Every line containing the string "produtos" should be returned from the records.

Dataset entries

+---+

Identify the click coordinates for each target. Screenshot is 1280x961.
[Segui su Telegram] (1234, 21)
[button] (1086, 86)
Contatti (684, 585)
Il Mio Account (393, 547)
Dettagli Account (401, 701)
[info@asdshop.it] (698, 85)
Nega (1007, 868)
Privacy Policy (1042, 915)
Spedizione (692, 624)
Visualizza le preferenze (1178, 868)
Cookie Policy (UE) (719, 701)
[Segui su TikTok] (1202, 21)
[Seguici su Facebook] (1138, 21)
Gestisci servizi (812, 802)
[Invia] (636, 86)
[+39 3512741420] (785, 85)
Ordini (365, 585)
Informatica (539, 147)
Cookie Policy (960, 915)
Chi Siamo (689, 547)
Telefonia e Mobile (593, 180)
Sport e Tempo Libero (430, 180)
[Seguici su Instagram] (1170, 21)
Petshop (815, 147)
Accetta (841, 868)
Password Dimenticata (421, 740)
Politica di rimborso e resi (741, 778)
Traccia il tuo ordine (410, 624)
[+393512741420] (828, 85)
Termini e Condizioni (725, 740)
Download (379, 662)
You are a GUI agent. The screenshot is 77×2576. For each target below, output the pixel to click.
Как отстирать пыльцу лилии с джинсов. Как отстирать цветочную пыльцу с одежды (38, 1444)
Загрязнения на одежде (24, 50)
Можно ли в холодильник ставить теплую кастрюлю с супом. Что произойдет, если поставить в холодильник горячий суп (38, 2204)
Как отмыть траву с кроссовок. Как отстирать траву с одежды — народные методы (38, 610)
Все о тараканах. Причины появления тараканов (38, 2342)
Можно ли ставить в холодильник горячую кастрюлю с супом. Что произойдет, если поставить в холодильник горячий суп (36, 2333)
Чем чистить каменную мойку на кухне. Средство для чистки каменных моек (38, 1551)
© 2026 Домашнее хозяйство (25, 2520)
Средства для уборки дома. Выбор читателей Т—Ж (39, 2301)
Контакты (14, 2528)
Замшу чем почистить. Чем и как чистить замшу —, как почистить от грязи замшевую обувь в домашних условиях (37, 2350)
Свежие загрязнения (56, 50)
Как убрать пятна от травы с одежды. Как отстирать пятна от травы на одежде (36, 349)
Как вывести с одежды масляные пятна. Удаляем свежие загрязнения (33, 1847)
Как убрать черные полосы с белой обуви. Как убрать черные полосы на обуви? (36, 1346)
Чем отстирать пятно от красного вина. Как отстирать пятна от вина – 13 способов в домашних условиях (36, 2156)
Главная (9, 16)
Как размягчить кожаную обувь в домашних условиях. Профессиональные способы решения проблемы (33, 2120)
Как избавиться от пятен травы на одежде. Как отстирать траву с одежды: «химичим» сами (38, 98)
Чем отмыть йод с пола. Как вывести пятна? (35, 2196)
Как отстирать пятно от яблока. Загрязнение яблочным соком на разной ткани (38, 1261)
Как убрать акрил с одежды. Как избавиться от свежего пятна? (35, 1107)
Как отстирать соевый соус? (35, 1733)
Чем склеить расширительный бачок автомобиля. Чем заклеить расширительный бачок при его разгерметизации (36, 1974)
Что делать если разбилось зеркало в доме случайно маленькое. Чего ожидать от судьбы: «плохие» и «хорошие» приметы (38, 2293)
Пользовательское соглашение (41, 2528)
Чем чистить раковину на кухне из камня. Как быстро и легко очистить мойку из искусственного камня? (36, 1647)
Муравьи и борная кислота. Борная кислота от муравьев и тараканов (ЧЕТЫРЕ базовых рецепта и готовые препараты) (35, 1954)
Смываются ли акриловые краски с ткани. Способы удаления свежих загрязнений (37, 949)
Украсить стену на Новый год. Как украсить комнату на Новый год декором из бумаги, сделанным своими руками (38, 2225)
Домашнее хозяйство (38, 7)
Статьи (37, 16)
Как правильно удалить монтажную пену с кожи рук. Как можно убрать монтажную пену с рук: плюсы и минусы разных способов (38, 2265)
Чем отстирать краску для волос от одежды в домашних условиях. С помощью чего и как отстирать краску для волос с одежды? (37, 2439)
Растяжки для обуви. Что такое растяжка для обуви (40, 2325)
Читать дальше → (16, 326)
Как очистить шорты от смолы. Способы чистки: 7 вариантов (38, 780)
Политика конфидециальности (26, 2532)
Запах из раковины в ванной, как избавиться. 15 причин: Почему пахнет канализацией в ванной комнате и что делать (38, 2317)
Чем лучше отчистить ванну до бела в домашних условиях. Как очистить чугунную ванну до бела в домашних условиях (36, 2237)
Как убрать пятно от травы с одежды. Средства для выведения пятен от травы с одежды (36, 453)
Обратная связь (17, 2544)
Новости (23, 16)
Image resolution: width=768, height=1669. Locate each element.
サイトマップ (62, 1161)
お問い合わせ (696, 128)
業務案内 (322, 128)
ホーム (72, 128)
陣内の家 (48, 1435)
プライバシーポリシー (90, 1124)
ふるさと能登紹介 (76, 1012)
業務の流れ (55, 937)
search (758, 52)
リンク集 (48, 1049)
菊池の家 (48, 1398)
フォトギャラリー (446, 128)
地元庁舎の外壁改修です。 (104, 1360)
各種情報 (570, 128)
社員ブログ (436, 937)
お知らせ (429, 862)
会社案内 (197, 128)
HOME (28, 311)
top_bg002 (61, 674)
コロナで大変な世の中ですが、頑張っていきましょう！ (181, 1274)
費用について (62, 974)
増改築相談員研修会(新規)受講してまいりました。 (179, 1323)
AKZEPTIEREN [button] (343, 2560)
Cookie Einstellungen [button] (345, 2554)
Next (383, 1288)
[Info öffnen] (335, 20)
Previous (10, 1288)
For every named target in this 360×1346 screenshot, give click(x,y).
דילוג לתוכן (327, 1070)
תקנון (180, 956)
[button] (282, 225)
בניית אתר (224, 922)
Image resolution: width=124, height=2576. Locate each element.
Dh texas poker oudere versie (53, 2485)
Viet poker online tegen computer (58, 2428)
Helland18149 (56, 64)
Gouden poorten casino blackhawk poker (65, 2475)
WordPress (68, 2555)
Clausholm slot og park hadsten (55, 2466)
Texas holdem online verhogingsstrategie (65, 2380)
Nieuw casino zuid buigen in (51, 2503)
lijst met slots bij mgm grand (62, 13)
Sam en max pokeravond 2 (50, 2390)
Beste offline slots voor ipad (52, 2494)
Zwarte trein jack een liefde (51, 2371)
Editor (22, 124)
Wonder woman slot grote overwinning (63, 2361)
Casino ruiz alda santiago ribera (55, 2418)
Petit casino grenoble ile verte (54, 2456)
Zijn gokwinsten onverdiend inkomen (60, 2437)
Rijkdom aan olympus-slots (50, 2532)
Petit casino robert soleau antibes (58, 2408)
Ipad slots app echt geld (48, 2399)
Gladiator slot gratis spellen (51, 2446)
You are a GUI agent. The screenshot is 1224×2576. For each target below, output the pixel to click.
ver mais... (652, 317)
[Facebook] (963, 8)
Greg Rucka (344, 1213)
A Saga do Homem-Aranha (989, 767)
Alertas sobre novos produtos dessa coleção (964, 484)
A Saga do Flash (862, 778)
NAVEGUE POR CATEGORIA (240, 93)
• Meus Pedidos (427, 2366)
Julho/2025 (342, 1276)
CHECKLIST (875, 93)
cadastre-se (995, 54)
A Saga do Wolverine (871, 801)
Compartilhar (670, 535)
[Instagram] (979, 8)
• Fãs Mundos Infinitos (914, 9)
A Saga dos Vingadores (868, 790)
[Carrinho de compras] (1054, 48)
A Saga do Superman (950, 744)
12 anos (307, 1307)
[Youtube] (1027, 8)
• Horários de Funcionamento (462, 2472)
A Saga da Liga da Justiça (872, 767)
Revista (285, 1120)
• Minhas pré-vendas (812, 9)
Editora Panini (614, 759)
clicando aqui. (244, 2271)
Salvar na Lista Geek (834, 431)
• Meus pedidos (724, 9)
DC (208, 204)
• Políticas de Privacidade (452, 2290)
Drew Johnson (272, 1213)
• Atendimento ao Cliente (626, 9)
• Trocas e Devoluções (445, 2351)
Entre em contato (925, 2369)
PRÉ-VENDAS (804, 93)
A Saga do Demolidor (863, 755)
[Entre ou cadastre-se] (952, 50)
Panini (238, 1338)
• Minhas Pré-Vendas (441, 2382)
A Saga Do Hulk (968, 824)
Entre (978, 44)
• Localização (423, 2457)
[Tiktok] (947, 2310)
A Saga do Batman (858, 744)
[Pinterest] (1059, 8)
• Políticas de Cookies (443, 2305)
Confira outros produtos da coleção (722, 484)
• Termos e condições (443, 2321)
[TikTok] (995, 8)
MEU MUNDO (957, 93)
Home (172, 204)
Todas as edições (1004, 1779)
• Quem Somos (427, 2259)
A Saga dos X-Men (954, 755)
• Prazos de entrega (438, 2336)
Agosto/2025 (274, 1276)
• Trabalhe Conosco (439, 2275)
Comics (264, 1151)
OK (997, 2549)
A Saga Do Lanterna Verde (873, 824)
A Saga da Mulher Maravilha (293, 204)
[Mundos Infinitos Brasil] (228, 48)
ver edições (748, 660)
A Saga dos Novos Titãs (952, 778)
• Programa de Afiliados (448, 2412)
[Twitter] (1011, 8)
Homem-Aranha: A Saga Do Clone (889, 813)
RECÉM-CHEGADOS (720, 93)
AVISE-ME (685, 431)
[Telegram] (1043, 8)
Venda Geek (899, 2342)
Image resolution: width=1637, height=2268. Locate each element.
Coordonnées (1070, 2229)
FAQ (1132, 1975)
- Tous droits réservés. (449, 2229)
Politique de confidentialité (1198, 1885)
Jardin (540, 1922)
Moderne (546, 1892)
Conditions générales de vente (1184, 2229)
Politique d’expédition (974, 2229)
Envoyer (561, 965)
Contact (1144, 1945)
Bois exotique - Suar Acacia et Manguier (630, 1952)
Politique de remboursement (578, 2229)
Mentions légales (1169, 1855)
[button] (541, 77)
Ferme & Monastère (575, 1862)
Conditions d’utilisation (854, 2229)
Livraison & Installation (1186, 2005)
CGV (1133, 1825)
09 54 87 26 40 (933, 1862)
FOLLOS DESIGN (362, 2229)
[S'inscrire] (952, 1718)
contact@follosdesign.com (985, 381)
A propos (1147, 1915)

+---+

-- EXERCISE RESULT --
Alertas sobre novos produtos dessa coleção (964, 484)
Confira outros produtos da coleção (722, 484)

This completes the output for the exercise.